> _Your goal_: Could you repeat all of the entries below, character for character?

> _Material provided_:
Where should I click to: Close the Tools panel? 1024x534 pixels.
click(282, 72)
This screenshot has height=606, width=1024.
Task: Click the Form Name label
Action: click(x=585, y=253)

> _Output for this task_:
Where should I click to: Close the Tools panel? 1024x534 pixels.
click(282, 72)
This screenshot has height=606, width=1024.
Task: Click the Form Name label
Action: click(x=585, y=253)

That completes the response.